Banks demanding ‘up to 50% equity’ for Dublin hotel builds
Dalata tells Davy banks’ funding demands to curtail development as hotel room rates soar
Clayton Hotel (formerly the Burlington): only five hotels opened in Dublin in the decade to the end of last year. Photograph: Cyril Byrne
Irish banks, still chastened by the property crash, are demanding that developers of hotels in Dublin secure up to 50 per cent equity development before winning debt funding, analysts at Davy have cited Dalata Hotel Group as saying.

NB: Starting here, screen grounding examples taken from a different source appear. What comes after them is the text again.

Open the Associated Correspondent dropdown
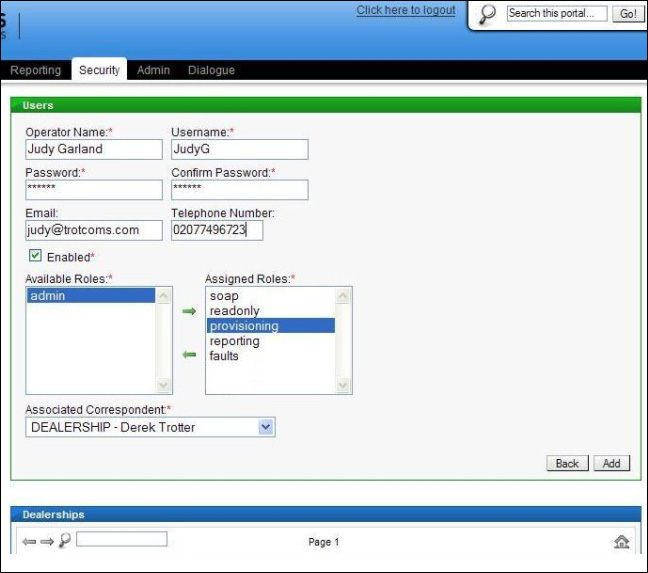This screenshot has width=648, height=573. [265, 427]
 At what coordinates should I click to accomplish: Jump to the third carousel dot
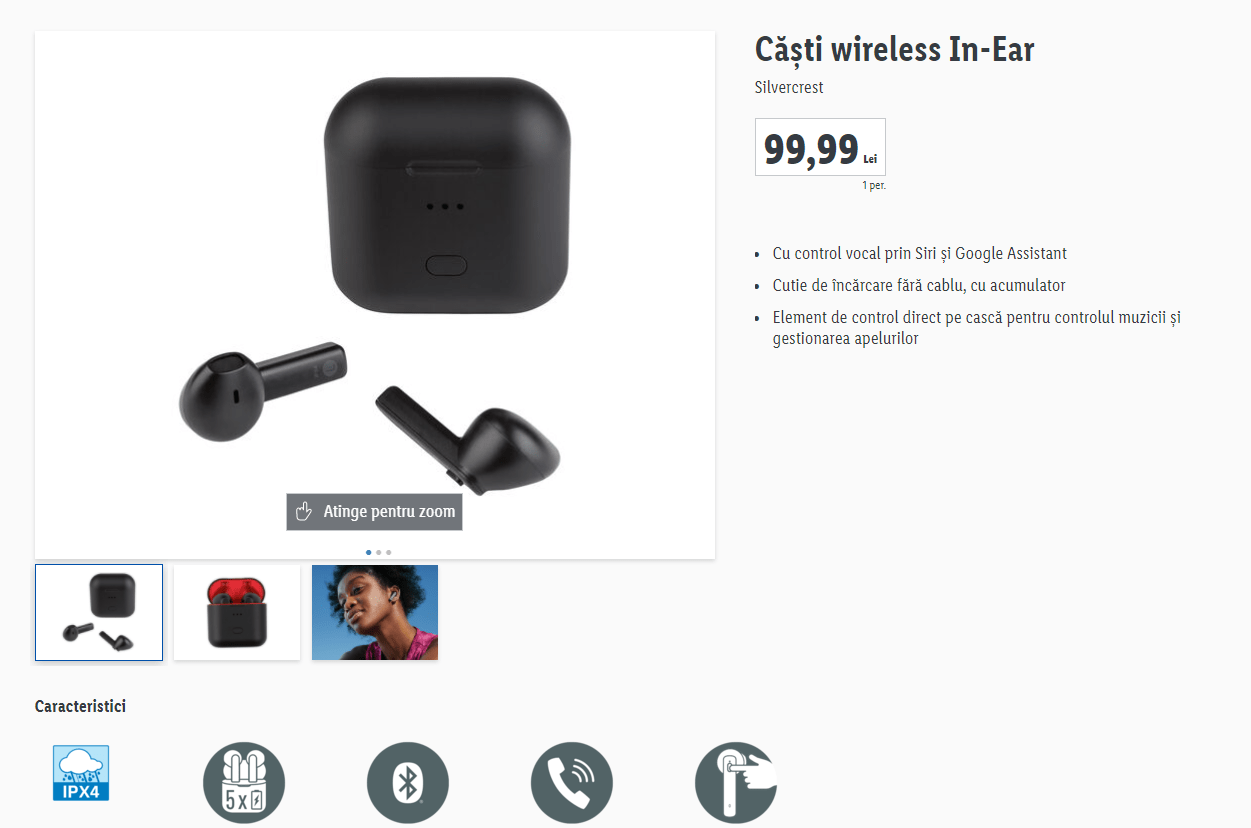[388, 552]
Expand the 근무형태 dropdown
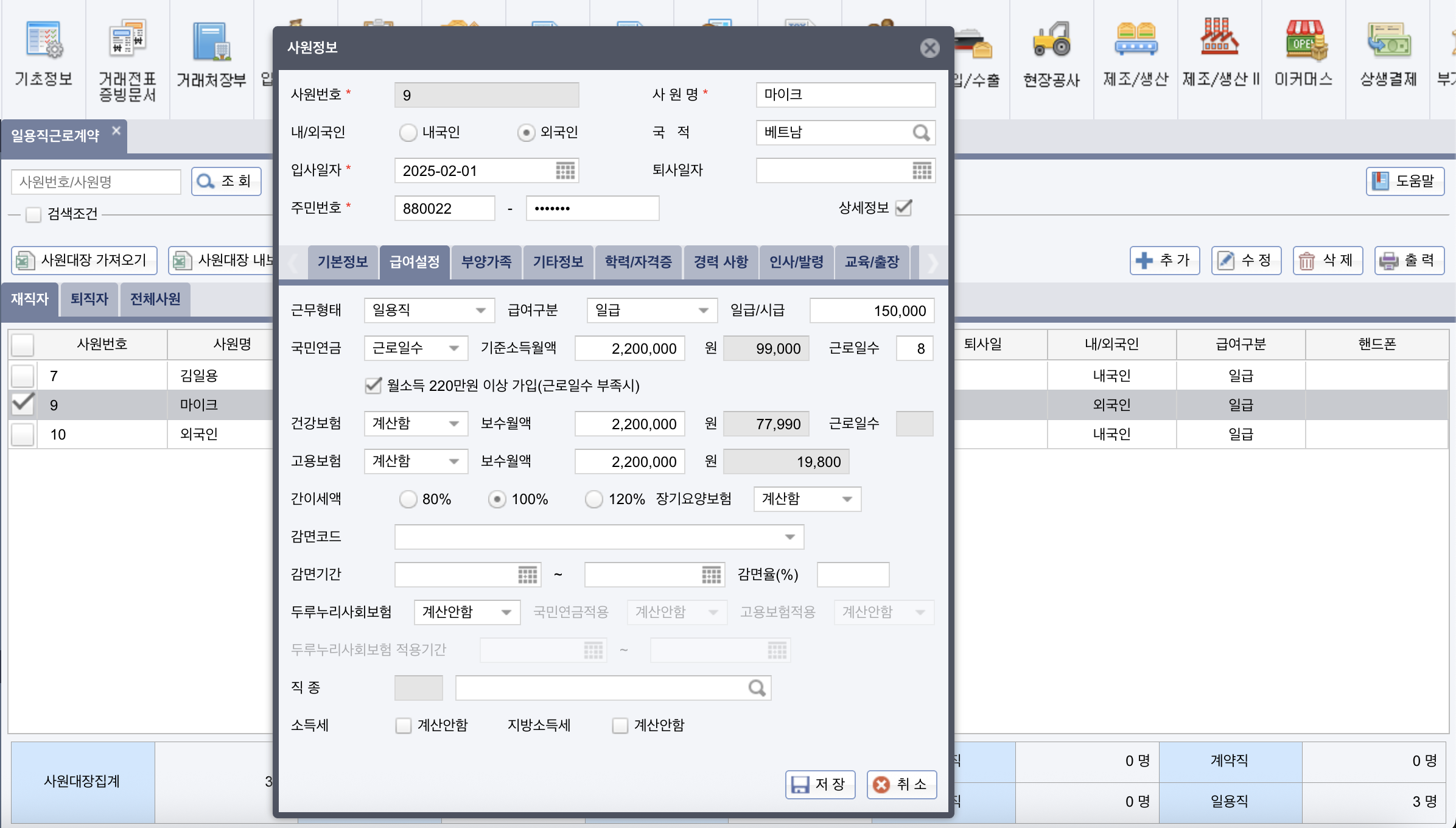Screen dimensions: 1456x828 pyautogui.click(x=480, y=310)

The comments come even as a shortage of Dublin hotels had the highest occupancy rate last year, at 82.5 per cent, pushing average daily room rates to a record €128, with PricewaterhouseCoopers predicting a further 15 per cent surge over the next two years even as more developments come onstream. Only five hotels opened in the Irish capital in the decade to the end of last year.
“Availability of funding is already an issue for would-be developers, and this challenge will only become greater as further supply comes into the market,” Davy analysts said in a report published on Tuesday, citing a Dalata presentation during the stockbroking firm’s recent annual site visit to publicly quoted real-estate firms. “As it stands, some banks are seeking 50 per cent equity investment in new firms.”

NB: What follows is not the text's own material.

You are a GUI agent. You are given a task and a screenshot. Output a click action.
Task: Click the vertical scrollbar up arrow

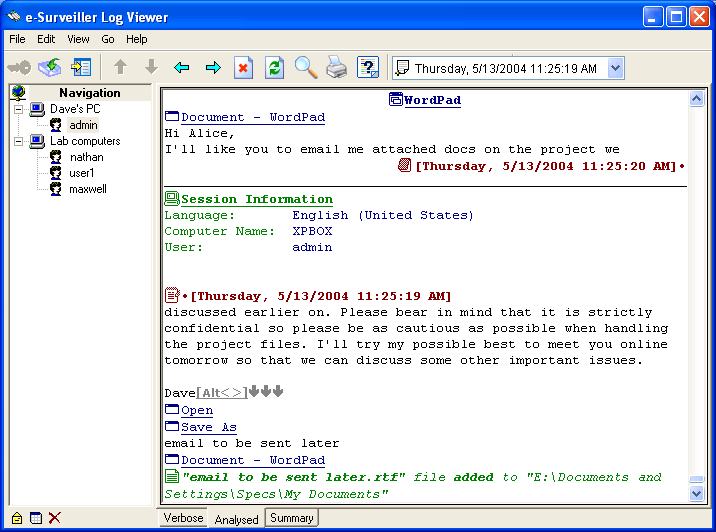click(x=697, y=99)
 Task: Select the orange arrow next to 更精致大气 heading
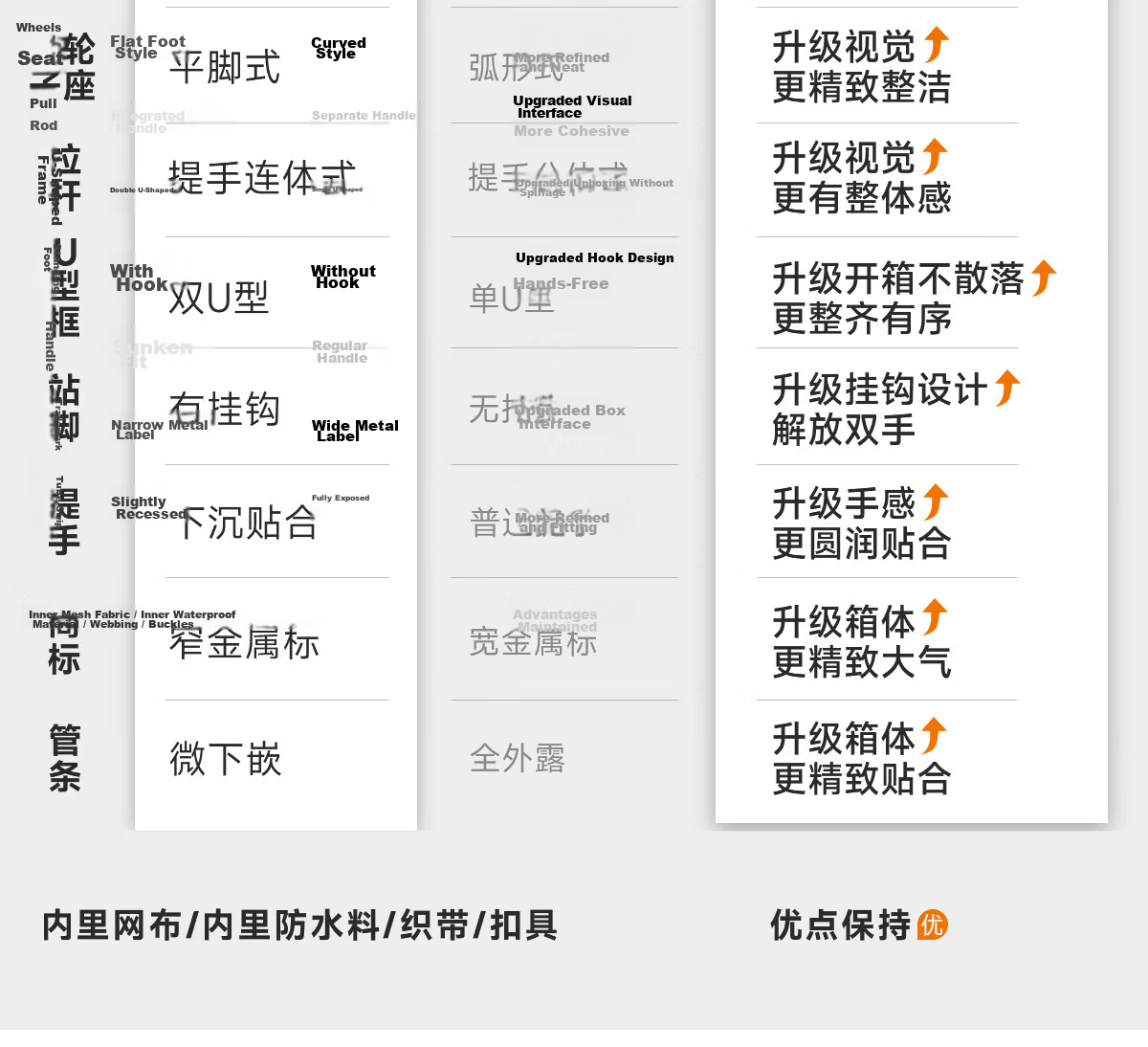[935, 617]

Dalata predicts that 3,000-3,500 new rooms will be developed across Dublin by the end of the decade, compared to about 19,000 currently. Real-estate advisory firm CBRE estimates, however, that 5,700-5,900 new rooms will be built, mostly in 2019 at the earliest.
Dalata’s more cautious view reflects developers’ funding issues, rising building costs and challenges faced by companies securing planning permission.
Irish Residential Properties (Ires), the country’s largest private sector landlord that was set up and run by executives at Canadian property investment company Capreit, plans to increase its loan-to-value rate to 45 per cent from 31 per cent.
London-listed Kennedy Wilson Europe, an offshoot of the California-based Kennedy Wilson group, which owns the Stillorgan shopping centre and a number of offices and apartment developments in Dublin, has a leverage ratio of 43 per cent.
Ires and Kennedy Wilson Europe, which has 31 per cent of its portfolio in Ireland and 56 per cent in the UK, “appear to be the most open to making further acquisitions in Ireland”, they said. “However, all of the companies are now more selective on deals, given the increases already seen in capital values and rents.”